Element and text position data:
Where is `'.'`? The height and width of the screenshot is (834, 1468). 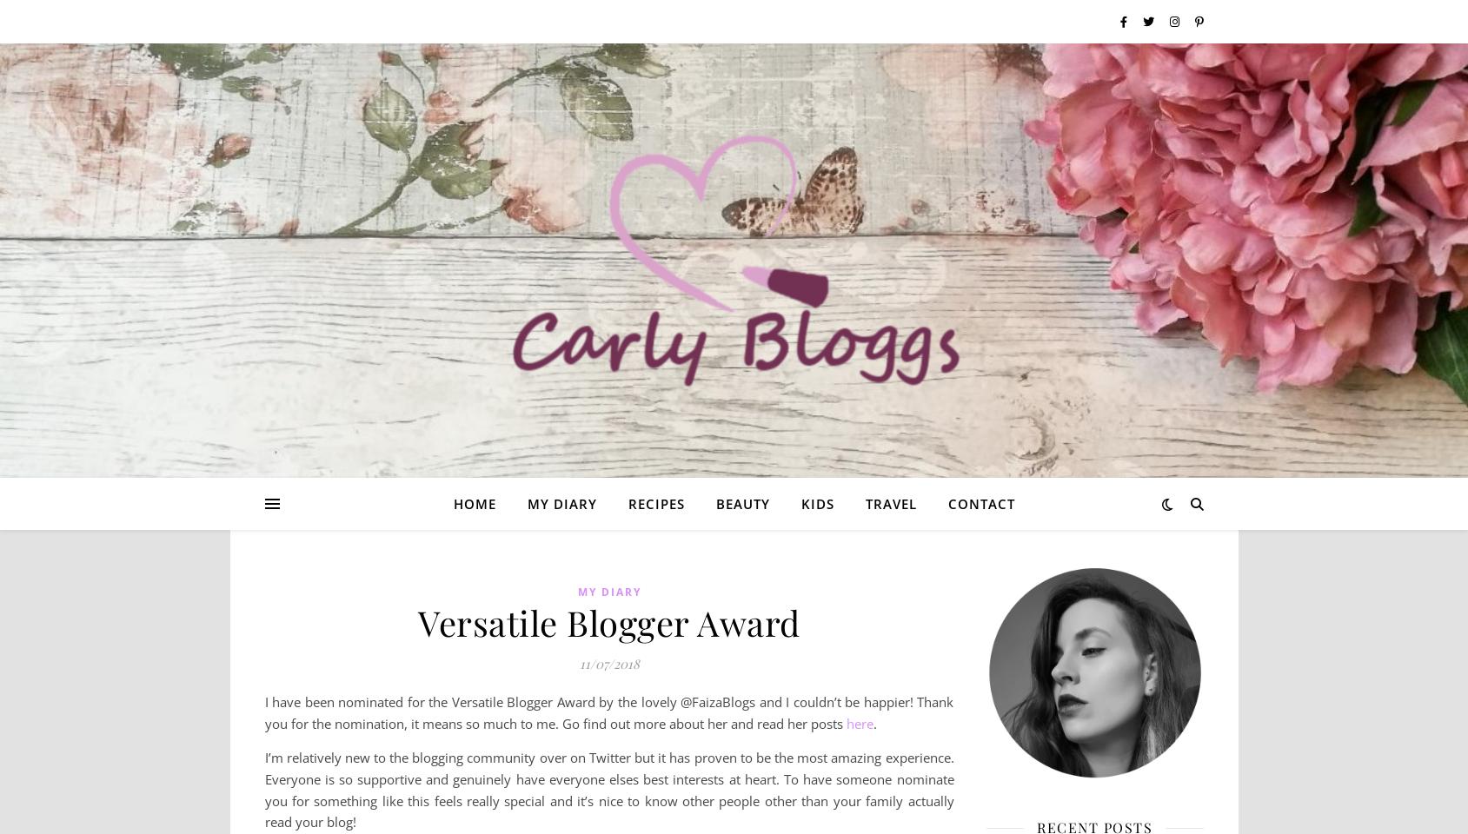 '.' is located at coordinates (873, 723).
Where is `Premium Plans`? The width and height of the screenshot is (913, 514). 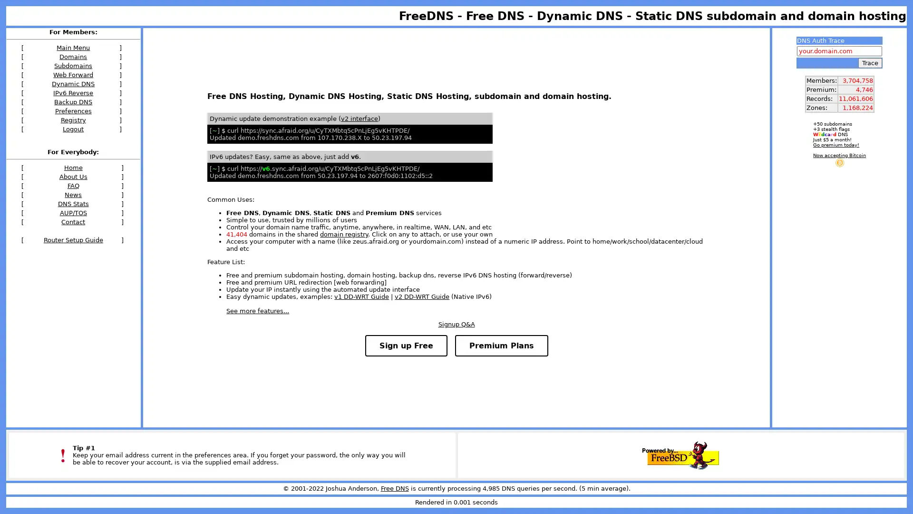
Premium Plans is located at coordinates (501, 345).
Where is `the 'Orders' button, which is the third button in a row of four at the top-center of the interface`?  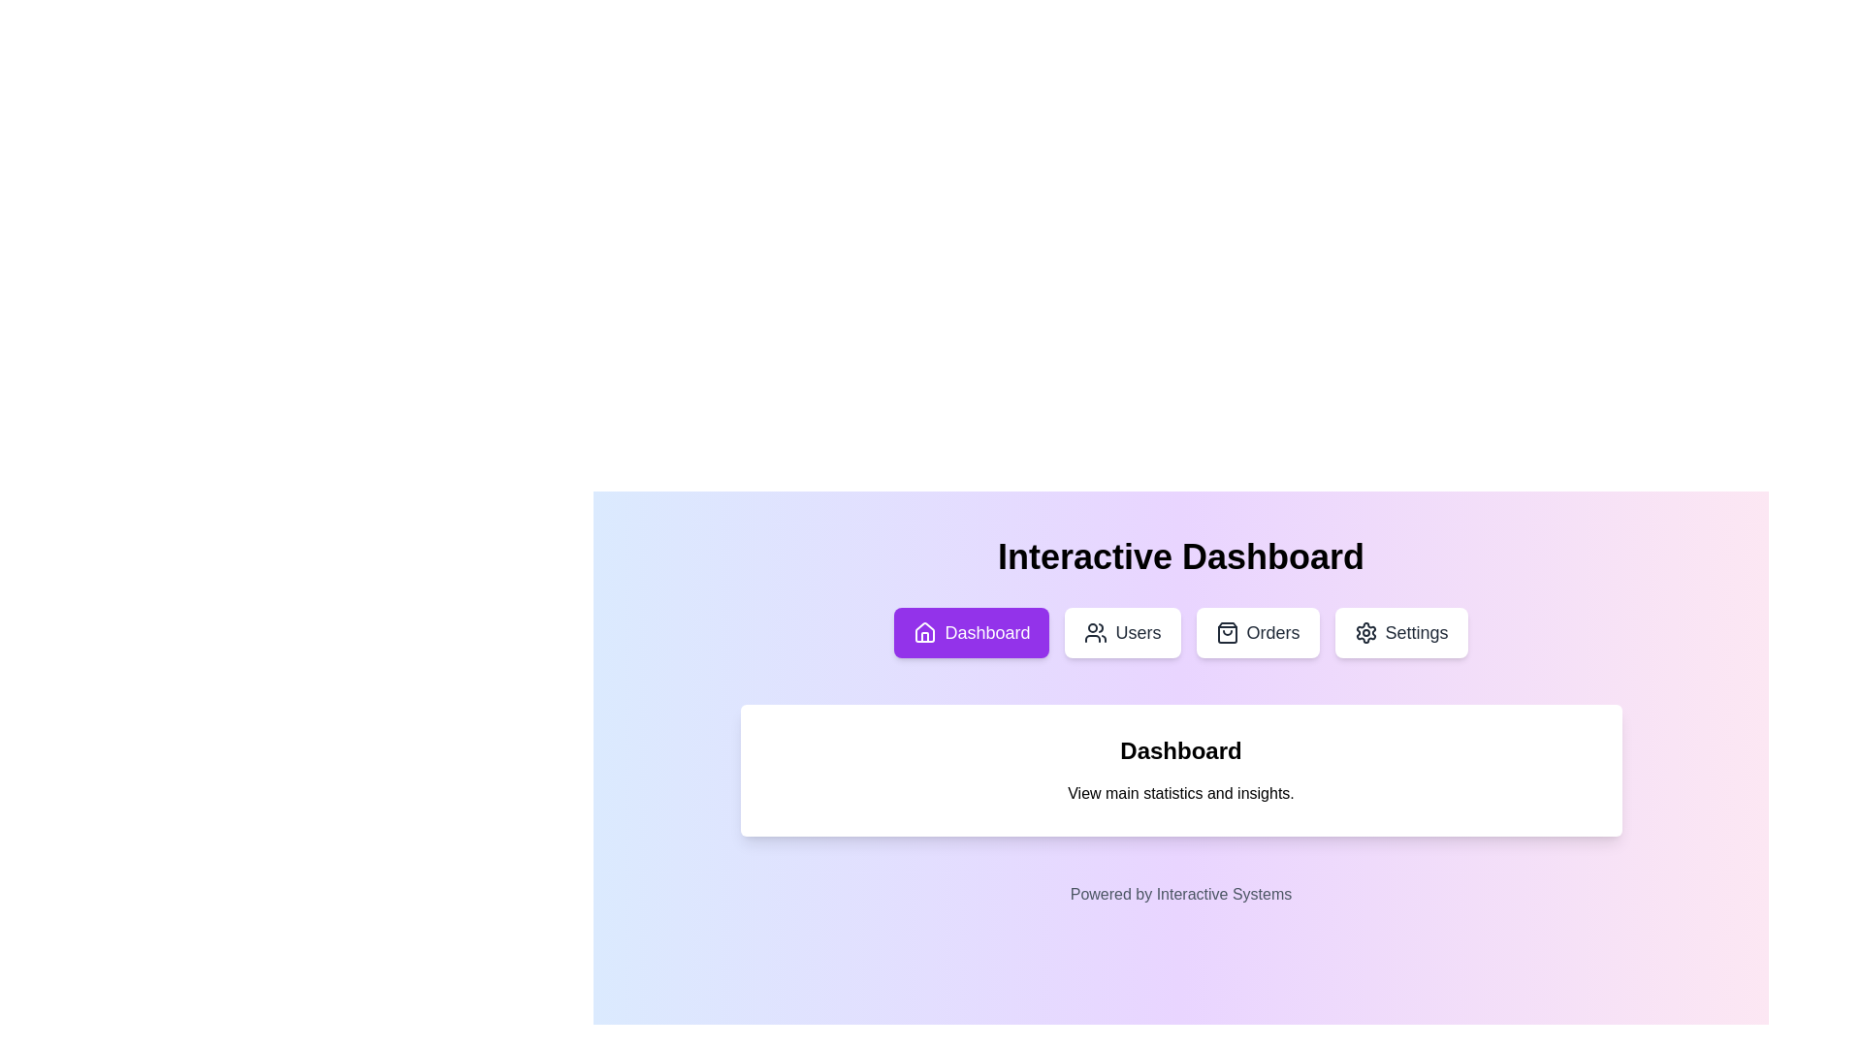 the 'Orders' button, which is the third button in a row of four at the top-center of the interface is located at coordinates (1257, 632).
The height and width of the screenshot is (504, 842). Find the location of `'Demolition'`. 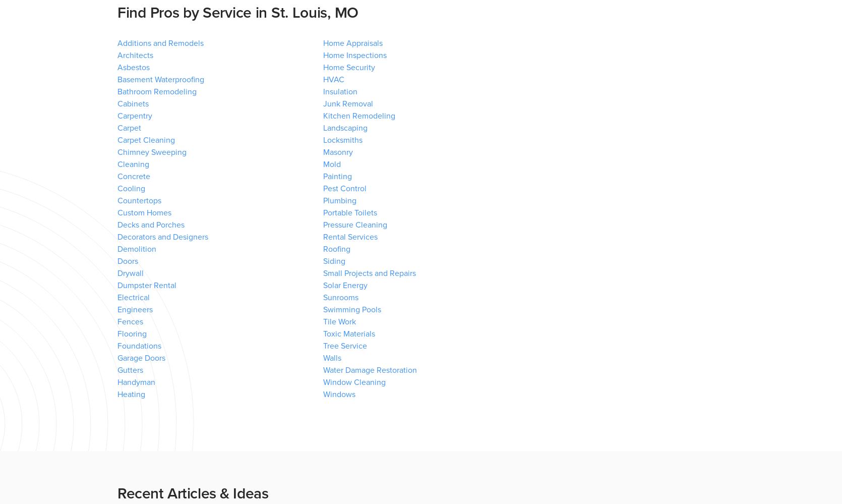

'Demolition' is located at coordinates (117, 249).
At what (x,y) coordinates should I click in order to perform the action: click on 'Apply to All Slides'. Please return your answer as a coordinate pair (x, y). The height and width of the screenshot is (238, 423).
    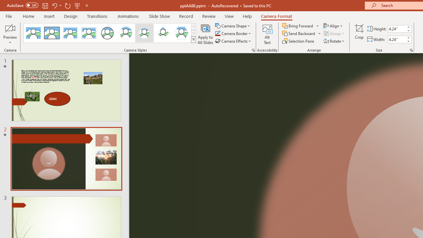
    Looking at the image, I should click on (205, 34).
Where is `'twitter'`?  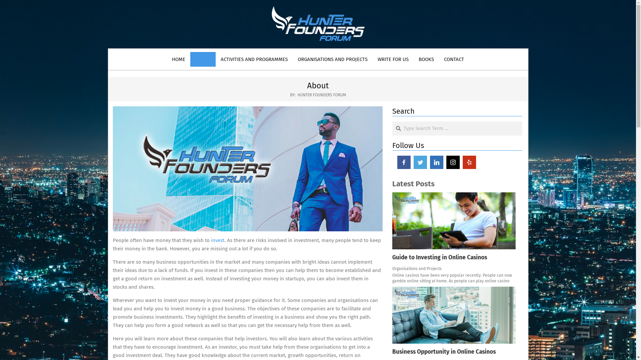
'twitter' is located at coordinates (419, 162).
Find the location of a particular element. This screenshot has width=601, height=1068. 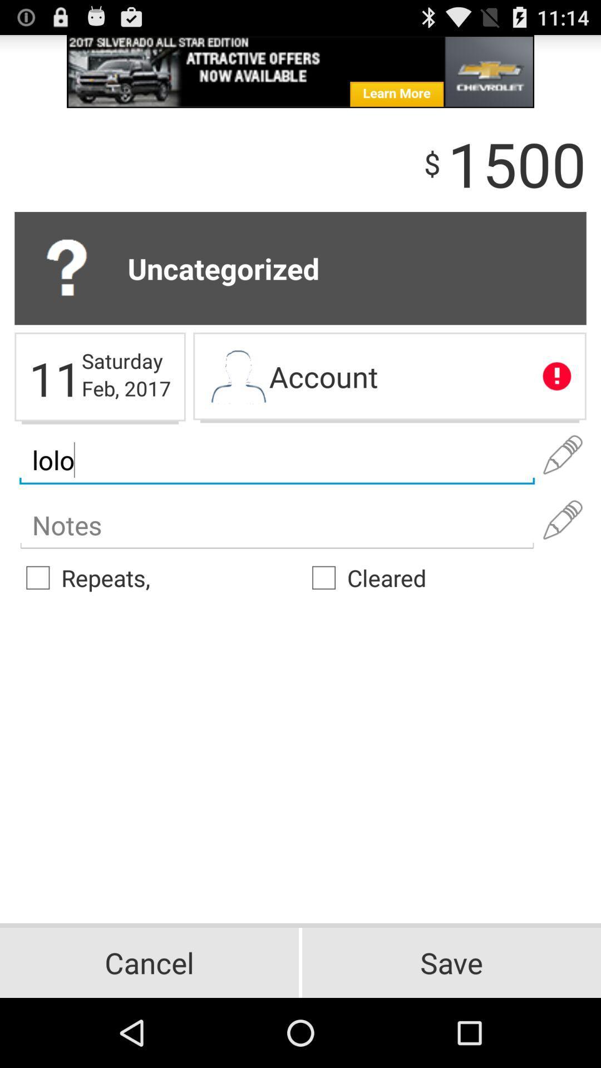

Your task: Update the rows beginning at the line that has "At what (x,y)" and continuing through the last row, replacing "screenshot" with "screen image" and leaving everything else unchanged. Leave the pictures out of your answer.

Task response:
At what (x,y) coordinates should I click in order to perform the action: click on 'Apply to All Slides'. Please return your answer as a coordinate pair (x, y). The height and width of the screen image is (238, 423).
    Looking at the image, I should click on (205, 34).
Where is `'twitter'`?  
'twitter' is located at coordinates (419, 162).
Find the location of a particular element. This screen image has width=601, height=1068. 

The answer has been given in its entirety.